胸に抱えた不安を、彰久に話したい。その大きな体に縋り付きたい。だけど、もしもそれで彰久に迷惑をかけることになってしまったらどうなるのか。和真がもし、彰久にまで何らかの危害を加えてきたら。彰久と俺とのことが職場でバレて、前の店長のように彰久がどこかへ飛ばされてしまったら……俺はもう、生きて行けない。
「伊吹」
ゆっくりと、彰久が距離を詰めてくる。
「俺はいつでも手を貸してやる。与えられた機会を無駄にするな。お前が望まなきゃ、こっちは何もできねえんだからな」
「……どうして、彰久は……俺なんかのために、……」
「今更聞くか、それ」
頭に乗せられた大きな手。頬に触れた温かい手。
ずっとずっと求めていた、彰久の手――。
「お前が例の男に何されようと、何を言われて何を勝手に思おうと、関係ねえよ。俺がお前を守ってやる。無条件で愛してやる代わりに、無条件で俺を信じろよ。伊吹」
信じたい。彼を信じて全てを委ねることができたなら、どんなにいいか。その大きな手に守られて眠ることができたなら、どんなに幸せか。
だけど、俺は。
「……そう言ってくれるのは、嬉しいけど。これは俺の気持ちの問題だし、彰久を巻き込む訳にはいかない」
「まだそんなこと言ってんのか。誰の問題だとか、巻き込むとか……そういう次元じゃねえってのが分からねえのかよ」
「分かる訳ない」
低く呟いた言葉に、彰久の顔が一瞬強張ったように見えた。
「だって俺は彰久とは違うんだ。
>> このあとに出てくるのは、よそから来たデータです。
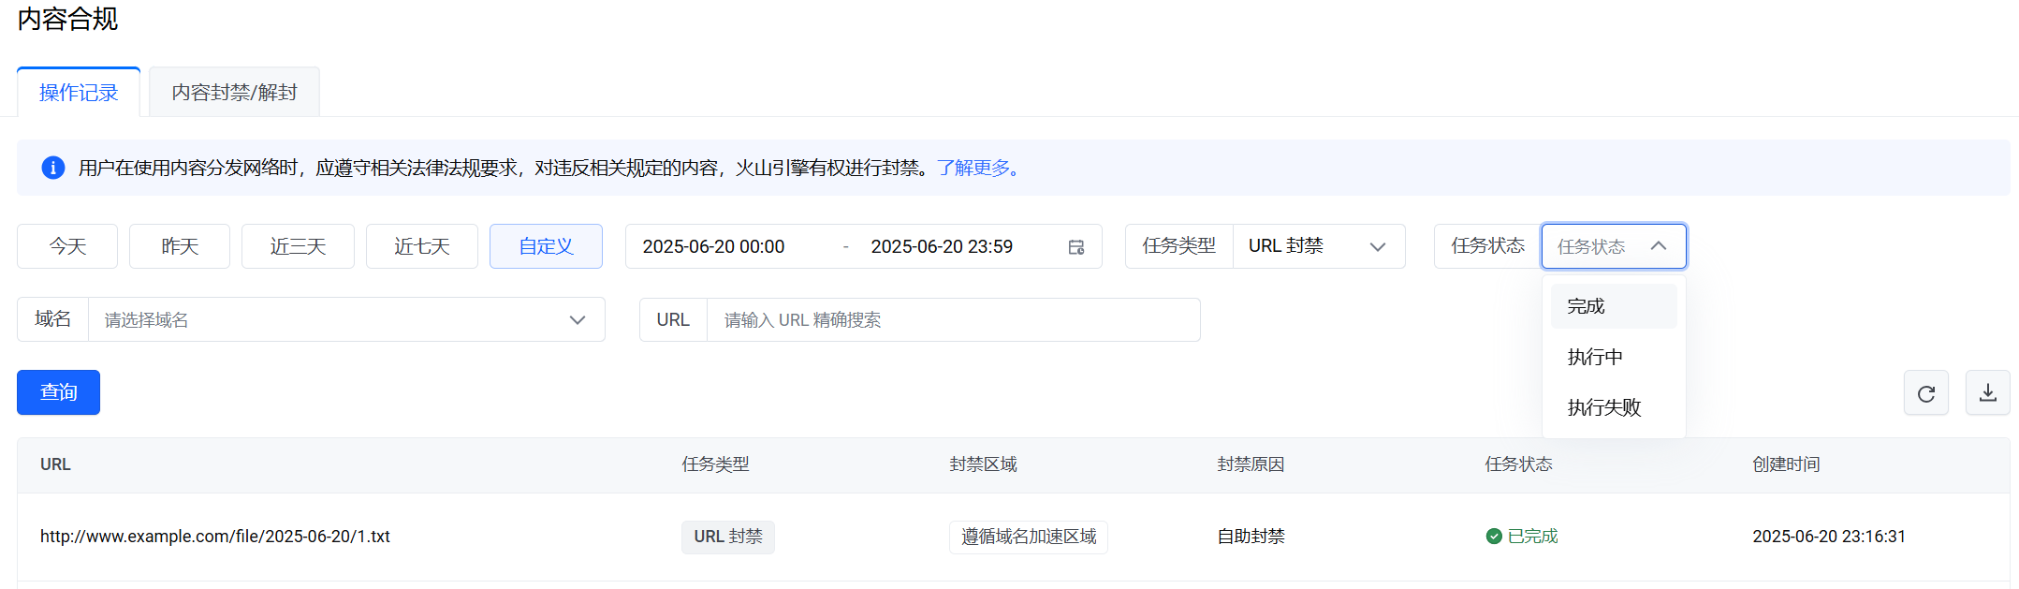Open the calendar icon in date range
2019x589 pixels.
coord(1075,247)
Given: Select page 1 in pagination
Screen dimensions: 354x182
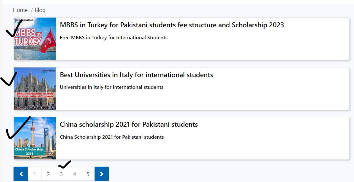Looking at the screenshot, I should (x=35, y=174).
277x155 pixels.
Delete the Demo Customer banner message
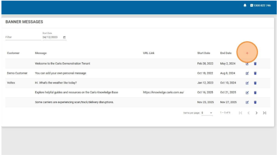click(x=255, y=73)
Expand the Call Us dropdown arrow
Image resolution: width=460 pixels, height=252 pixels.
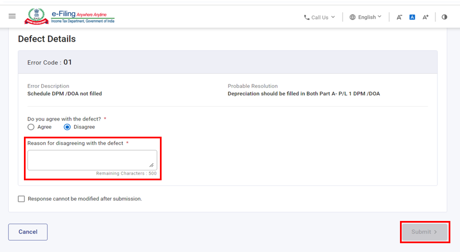[x=333, y=17]
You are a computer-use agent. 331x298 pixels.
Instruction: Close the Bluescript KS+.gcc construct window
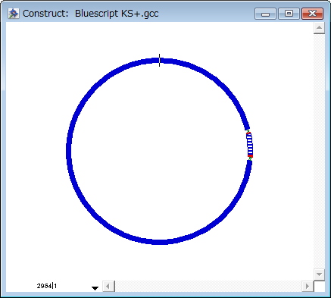pyautogui.click(x=312, y=14)
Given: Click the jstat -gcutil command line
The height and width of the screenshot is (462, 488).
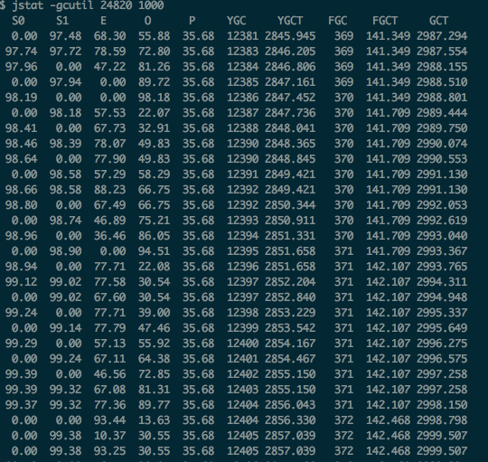Looking at the screenshot, I should [x=82, y=5].

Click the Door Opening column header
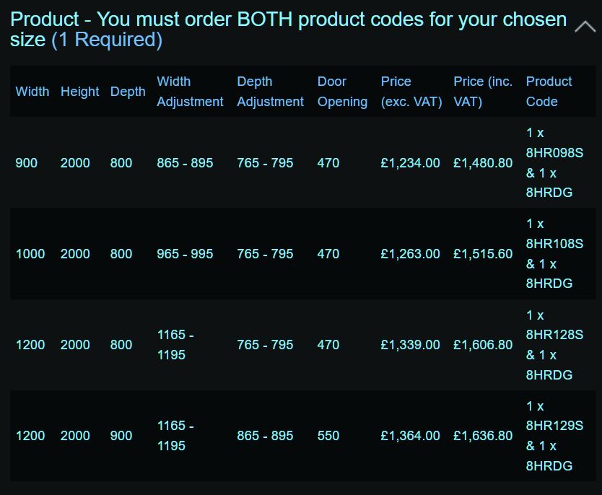pyautogui.click(x=342, y=92)
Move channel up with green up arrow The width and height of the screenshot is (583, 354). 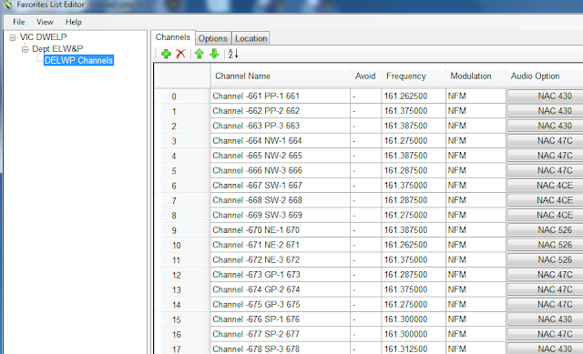[199, 54]
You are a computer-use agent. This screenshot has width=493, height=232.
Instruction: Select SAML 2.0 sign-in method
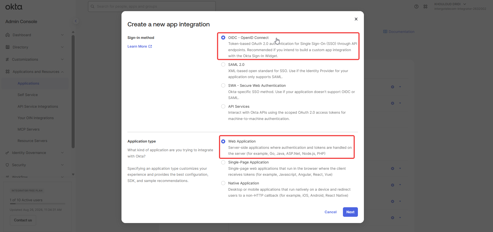[x=223, y=64]
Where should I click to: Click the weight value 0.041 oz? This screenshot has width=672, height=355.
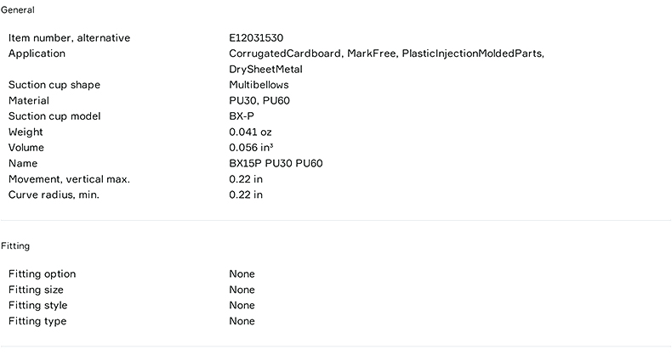(251, 132)
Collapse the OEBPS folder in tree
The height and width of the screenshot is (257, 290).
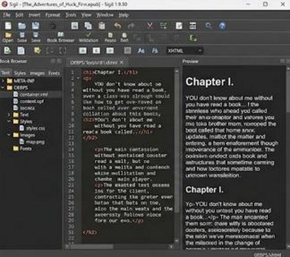point(3,88)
馬鹿だけど人一倍傷付くのが怖くて、誰かを信じるとか好きになるとか、裏切られた時のことを思うと、……もう怖くて仕方ないんだ。俺は、彰久みたいに一直線に走ってられないんだよ」
「………」
「頼むから、今は放っておいてくれ。ここにいてもらったって、彰久の仕事を邪魔するだけだ」
少しの沈黙の後、彰久が苛立ったように髪を掻き毟って俺から離れた。
「マジで分かってねえんだな、お前は。俺が言った『無条件』の意味なんか、ちっとも分かってねえ。本当は自分が一番良く知ってるはずなのに、周りが見えなくて気付いてねえんだ」
そう言ってまた一歩、彰久が俺から離れる。背中が向けられ、また一歩――更にまた、一歩。
少しずつ、彰久が俺から離れて行ってしまう。
「俺が何のためにここに来たかなんて、そのままじゃ一生気付かねえんだろうな」
彰久がいなくなった後、俺は壁に背を預けたままずるずるとその場にしゃがみ込んだ。自分の弱さに押し潰されてしまいそうだった。